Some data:
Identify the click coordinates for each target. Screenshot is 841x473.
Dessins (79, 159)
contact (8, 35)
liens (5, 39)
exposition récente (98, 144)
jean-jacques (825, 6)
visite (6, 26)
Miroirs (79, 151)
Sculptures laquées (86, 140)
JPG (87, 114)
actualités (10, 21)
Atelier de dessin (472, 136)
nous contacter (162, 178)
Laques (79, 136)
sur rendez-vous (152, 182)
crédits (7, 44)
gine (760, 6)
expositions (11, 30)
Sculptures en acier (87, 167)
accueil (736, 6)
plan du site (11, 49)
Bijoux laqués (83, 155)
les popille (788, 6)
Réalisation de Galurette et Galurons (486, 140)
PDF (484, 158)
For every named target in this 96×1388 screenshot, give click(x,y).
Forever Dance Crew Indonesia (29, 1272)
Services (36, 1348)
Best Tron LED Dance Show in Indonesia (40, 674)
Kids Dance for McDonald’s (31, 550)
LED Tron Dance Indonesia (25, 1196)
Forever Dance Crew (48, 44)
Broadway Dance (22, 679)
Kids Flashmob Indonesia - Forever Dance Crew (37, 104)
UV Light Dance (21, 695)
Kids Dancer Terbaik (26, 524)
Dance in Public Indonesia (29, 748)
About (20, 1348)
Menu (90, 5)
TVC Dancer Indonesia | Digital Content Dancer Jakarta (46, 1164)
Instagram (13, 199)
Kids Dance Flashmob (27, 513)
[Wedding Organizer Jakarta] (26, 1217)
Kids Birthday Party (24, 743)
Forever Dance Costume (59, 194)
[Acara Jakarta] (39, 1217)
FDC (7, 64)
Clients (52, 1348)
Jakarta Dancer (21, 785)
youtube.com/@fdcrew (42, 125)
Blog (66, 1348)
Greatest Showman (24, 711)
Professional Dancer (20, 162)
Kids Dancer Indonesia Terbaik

Given problem — Put the data from the line containing "accueil (736, 6)" up to and including the line containing "Kids Flashmob Indonesia" into a Markdown table with two columns, Row and Line. Number each row and leave out any blank lines.

Solution for this problem —
| Row | Line |
|---|---|
| 1 | accueil (736, 6) |
| 2 | plan du site (11, 49) |
| 3 | Bijoux laqués (83, 155) |
| 4 | les popille (788, 6) |
| 5 | Réalisation de Galurette et Galurons (486, 140) |
| 6 | PDF (484, 158) |
| 7 | For every named target in this 96×1388 screenshot, give click(x,y). |
| 8 | Forever Dance Crew Indonesia (29, 1272) |
| 9 | Services (36, 1348) |
| 10 | Best Tron LED Dance Show in Indonesia (40, 674) |
| 11 | Kids Dance for McDonald’s (31, 550) |
| 12 | LED Tron Dance Indonesia (25, 1196) |
| 13 | Forever Dance Crew (48, 44) |
| 14 | Broadway Dance (22, 679) |
| 15 | Kids Flashmob Indonesia - Forever Dance Crew (37, 104) |